[Start of section]

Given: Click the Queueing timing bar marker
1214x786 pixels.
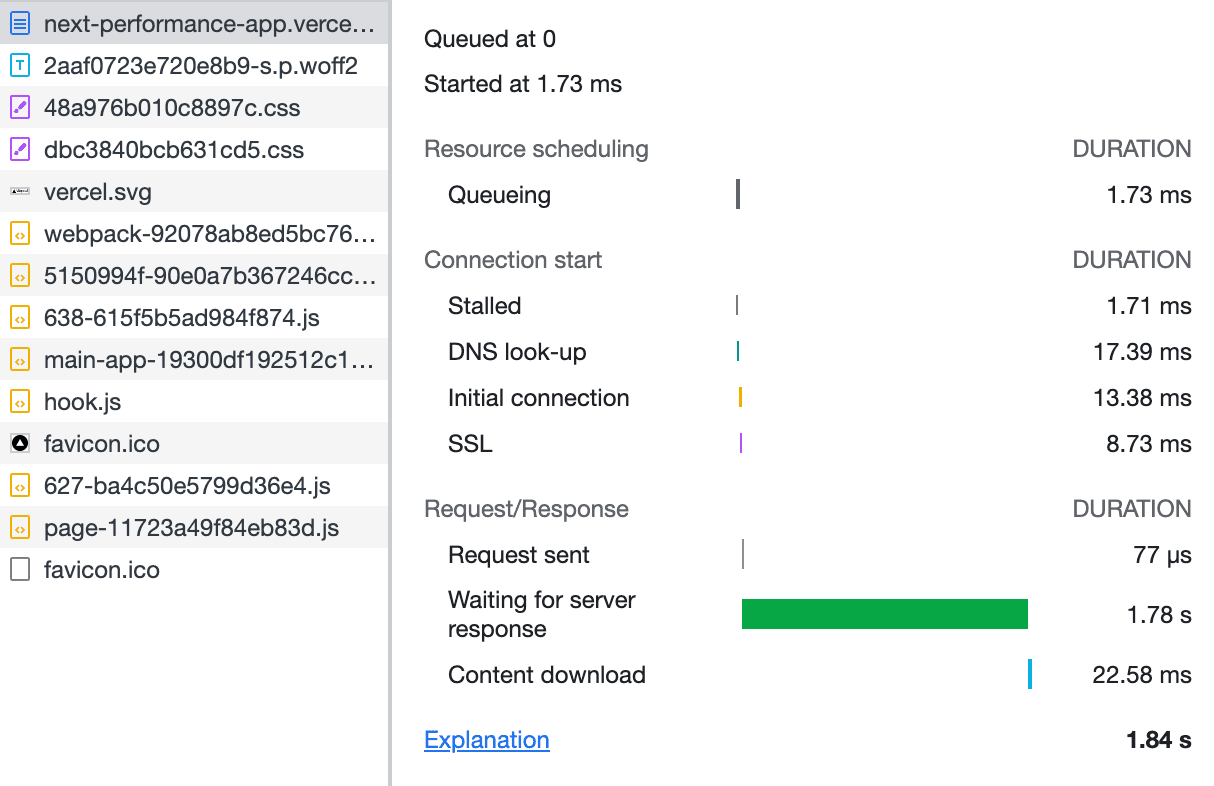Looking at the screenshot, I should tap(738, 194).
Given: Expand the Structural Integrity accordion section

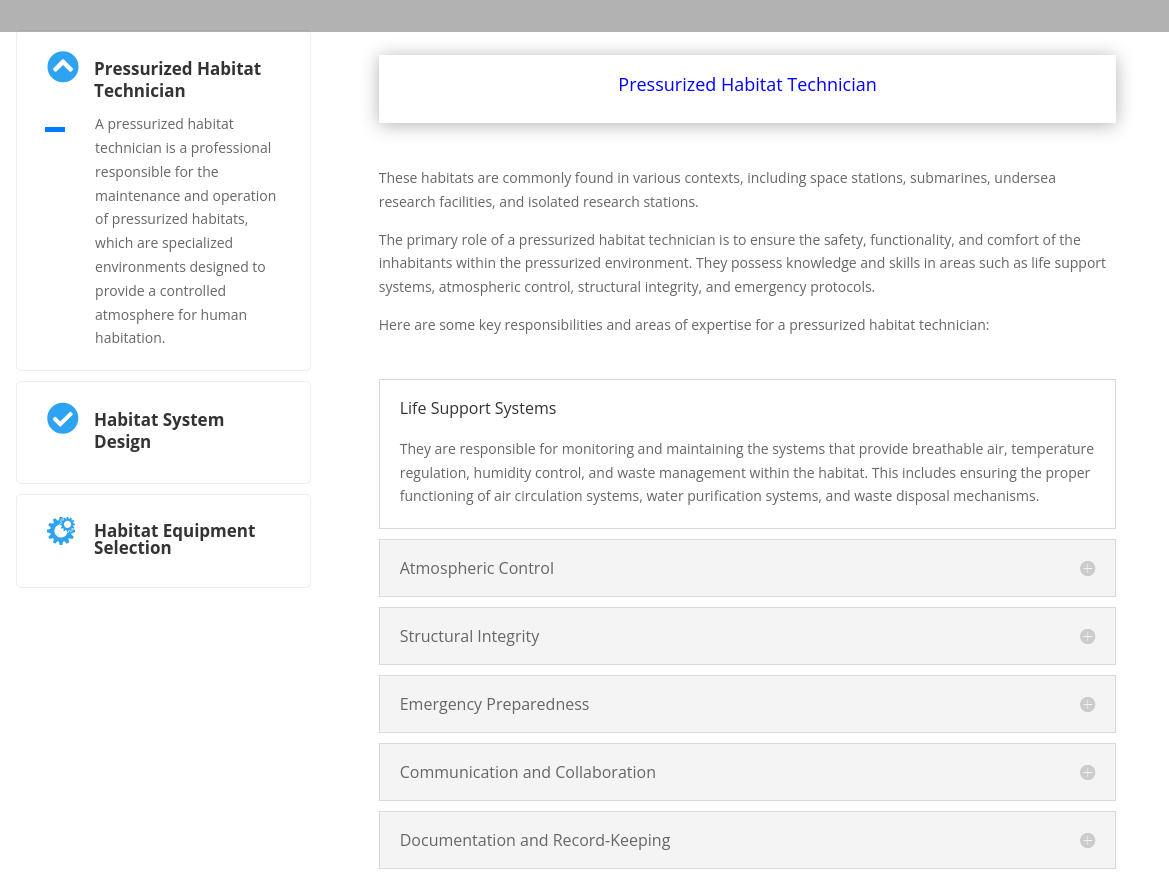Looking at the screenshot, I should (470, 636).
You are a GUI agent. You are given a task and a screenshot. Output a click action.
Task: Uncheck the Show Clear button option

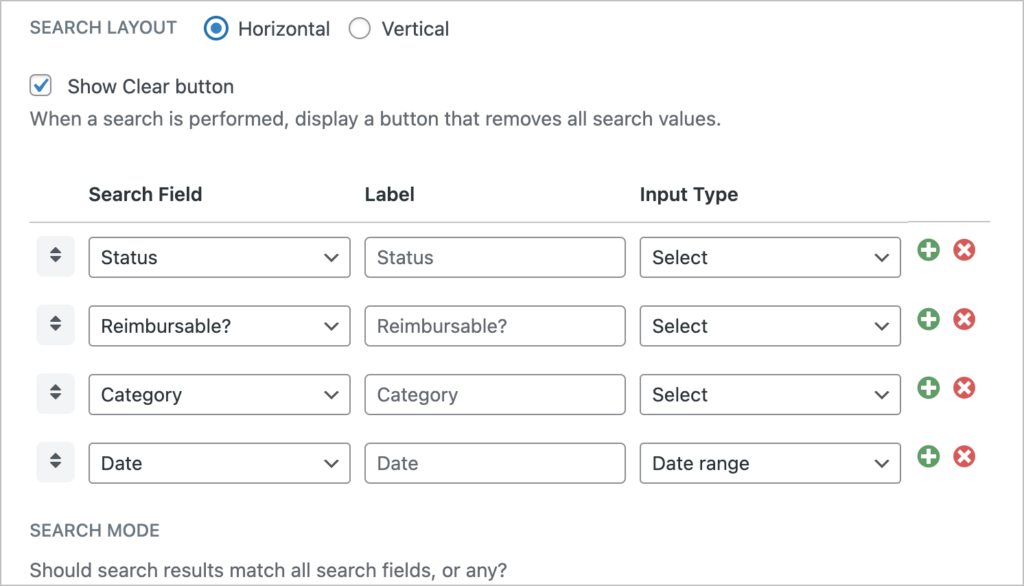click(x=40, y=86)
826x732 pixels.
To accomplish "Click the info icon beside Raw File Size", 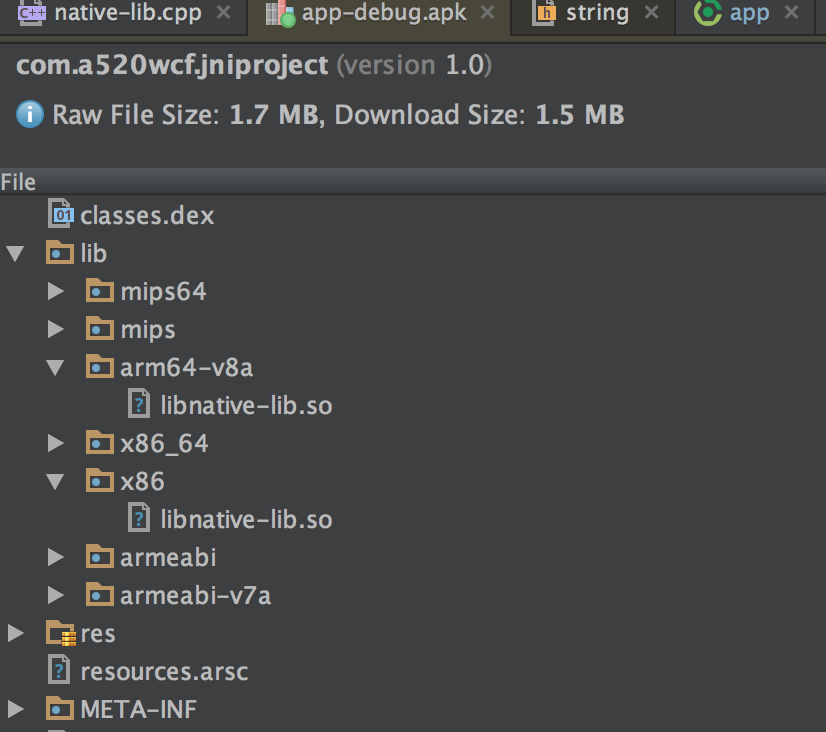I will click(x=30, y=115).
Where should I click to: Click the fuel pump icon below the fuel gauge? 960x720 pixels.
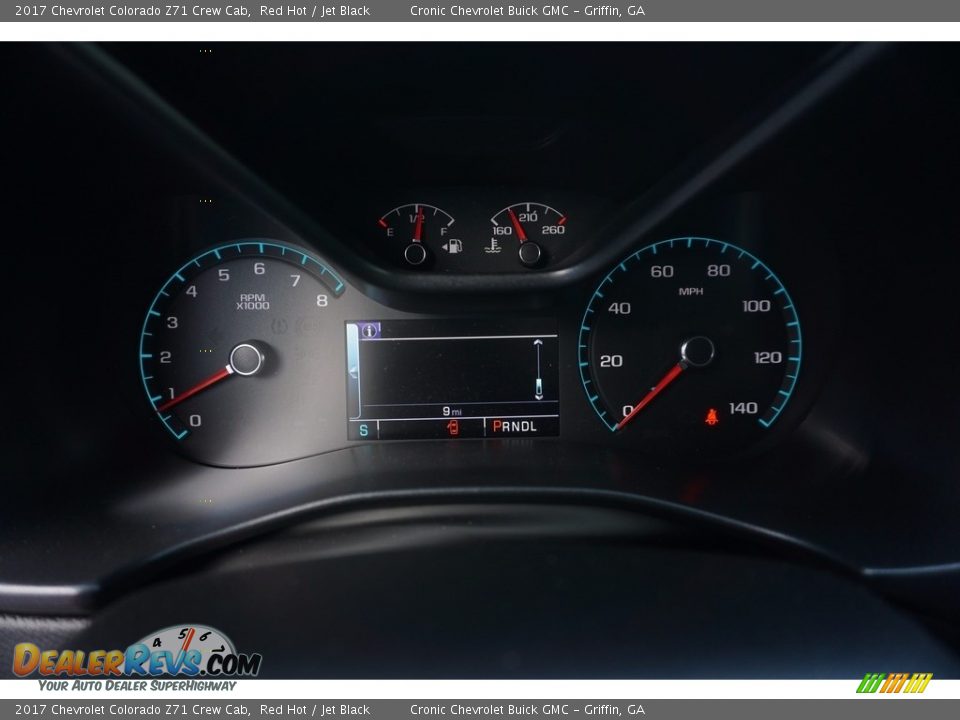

[End of section]

### WHAT IS BEING ASKED
Above are entries with pictures among them. Write out exactly the lines from the one containing "Given: Expand the" through the one containing "826x732 pixels.", ends included, and leave those pictures out.

### ANSWER TO THIS PROBLEM
Given: Expand the Structural Integrity accordion section

Looking at the screenshot, I should (470, 636).
You are a GUI agent. You are given a task and a screenshot. Output a click action.
Task: Uncheck the Show Clear button option

click(x=40, y=86)
826x732 pixels.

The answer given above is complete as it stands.